A Convenient Synthesis Method for Methylenomycin B and Its Application to Methylenomycin A

A convenient synthesis method for methylenomycin B and its homolog, methylenomycin A, has been developed. Methylenomycin B, 2,3-dimethyl-5-methylene-2-cyclopentenone (3) was synthesized: i) by methylation of Mannich derivative prepared from morpholine and 2,3-dimethyl- 2-cyclopentenone (5) or ii) by treatment of formalin with sodio derivatives of 2,3-dimethyl-5-formyl-2-cyclopentenone (7a) and 2,3-dimethyl-5-ethoxalyl-2-cyclopentenone (7b), both of which were easily prepared from 5 and ethyl formate or ethyl oxalate. 2,3-Dimethyl-2,3-epoxy-5-methylenecyclopentanone (2) was similarly prepared from the epoxide compound of 5 and ethyl oxalate.
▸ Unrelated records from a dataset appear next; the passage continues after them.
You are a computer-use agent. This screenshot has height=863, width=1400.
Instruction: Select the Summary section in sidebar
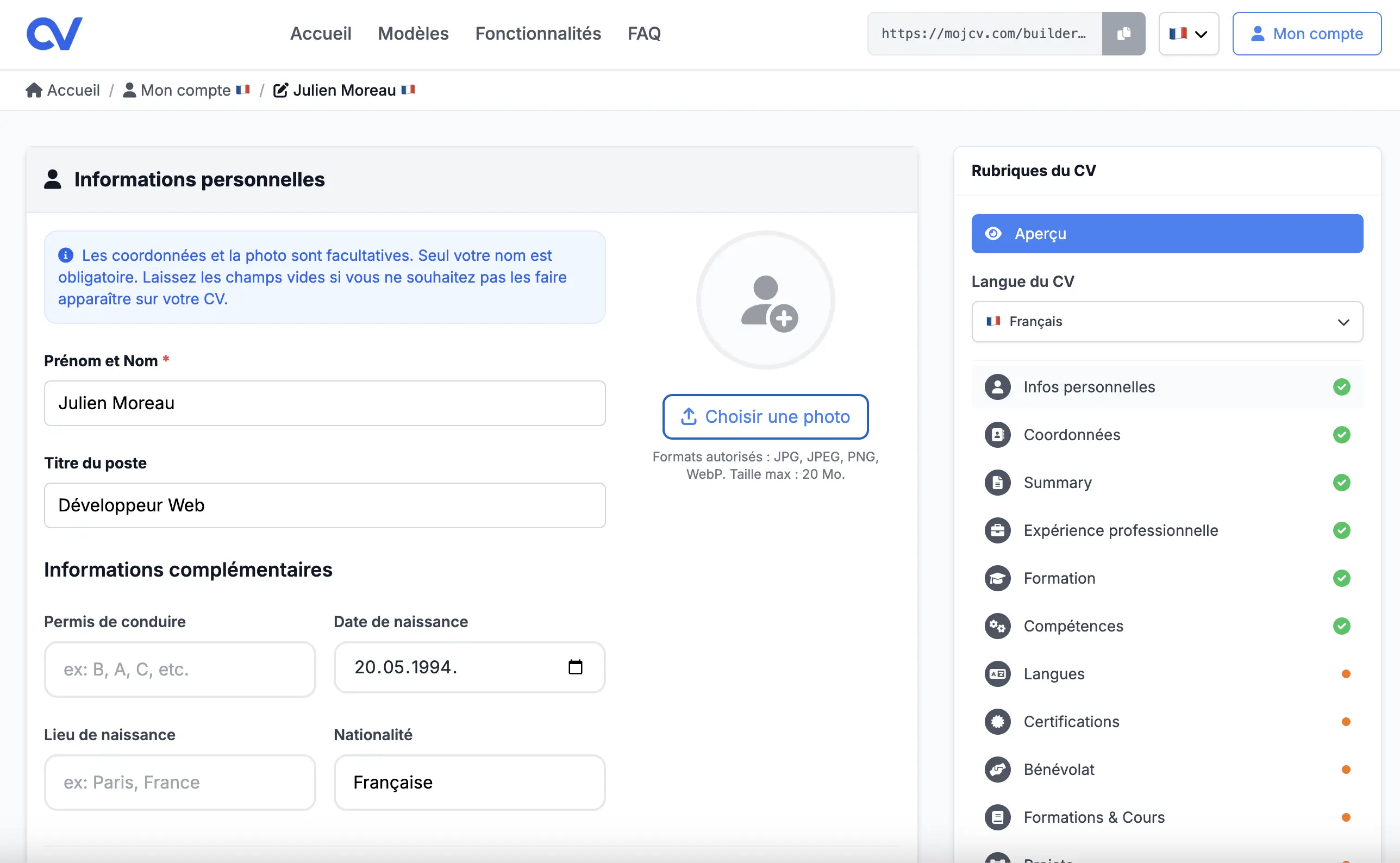[1057, 482]
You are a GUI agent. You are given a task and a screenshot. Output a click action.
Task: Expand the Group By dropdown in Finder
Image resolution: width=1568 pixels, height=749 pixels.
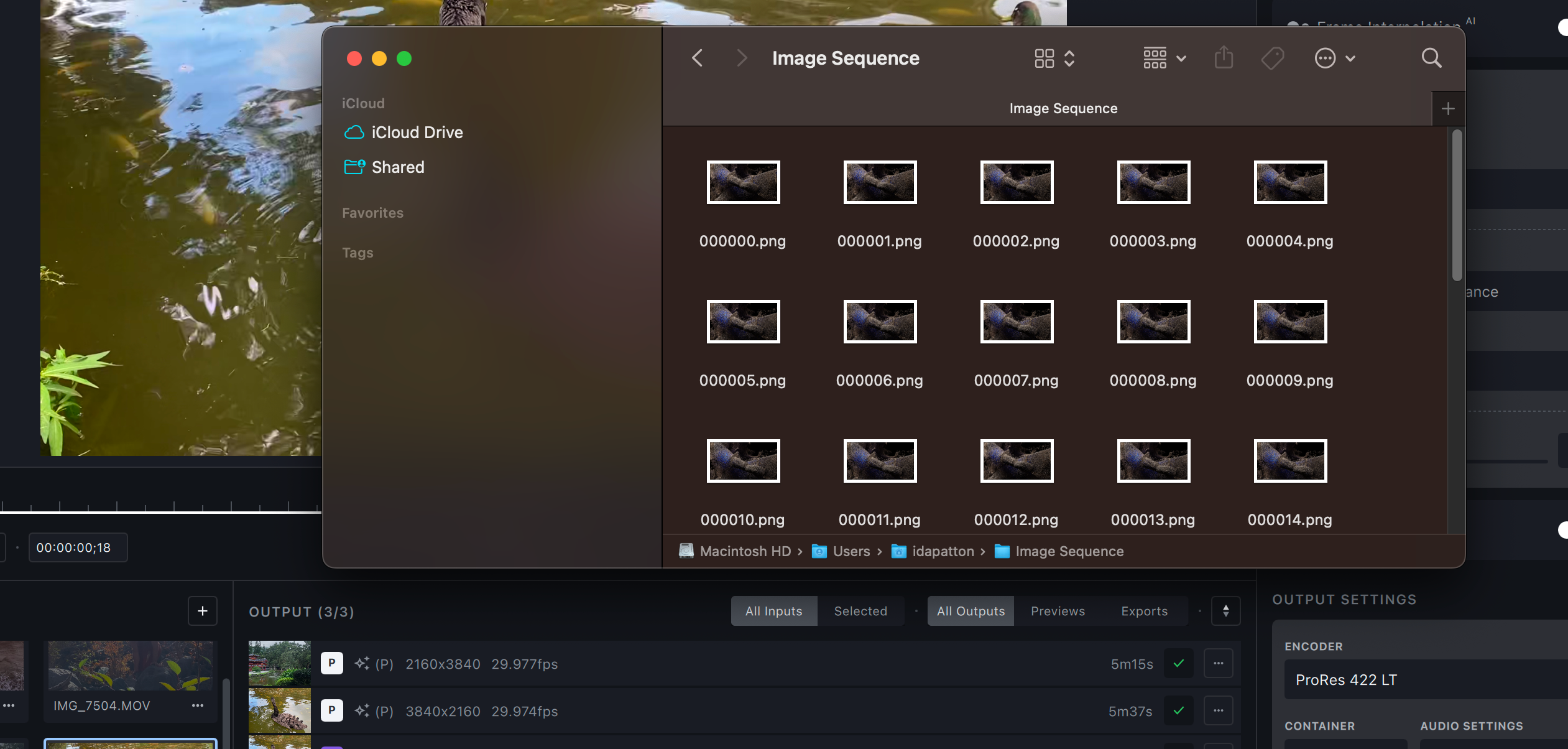pyautogui.click(x=1164, y=58)

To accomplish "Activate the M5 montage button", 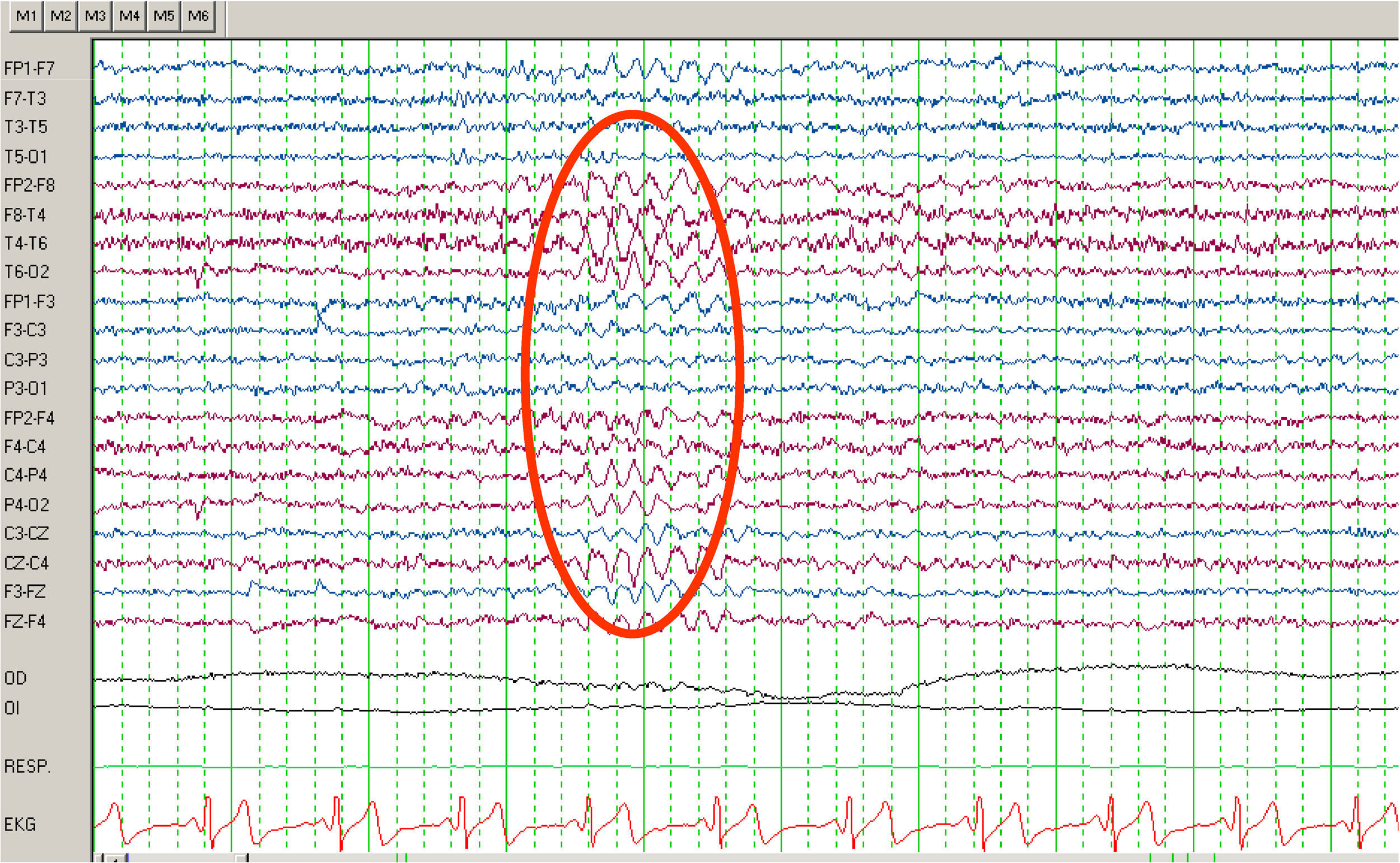I will 164,16.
The bioassay ofmethylenomycin B and its related compounds against bacteria (B. subtilis, S. aureus, Ps. aeruginosa and E. coli) was also conducted. Methylenomycin A (1) and its desepoxy compound (17) were also prepared from 4-carboxy-2,3-dimethyl-2-cyclopentenone (15) in the same procedure as described above.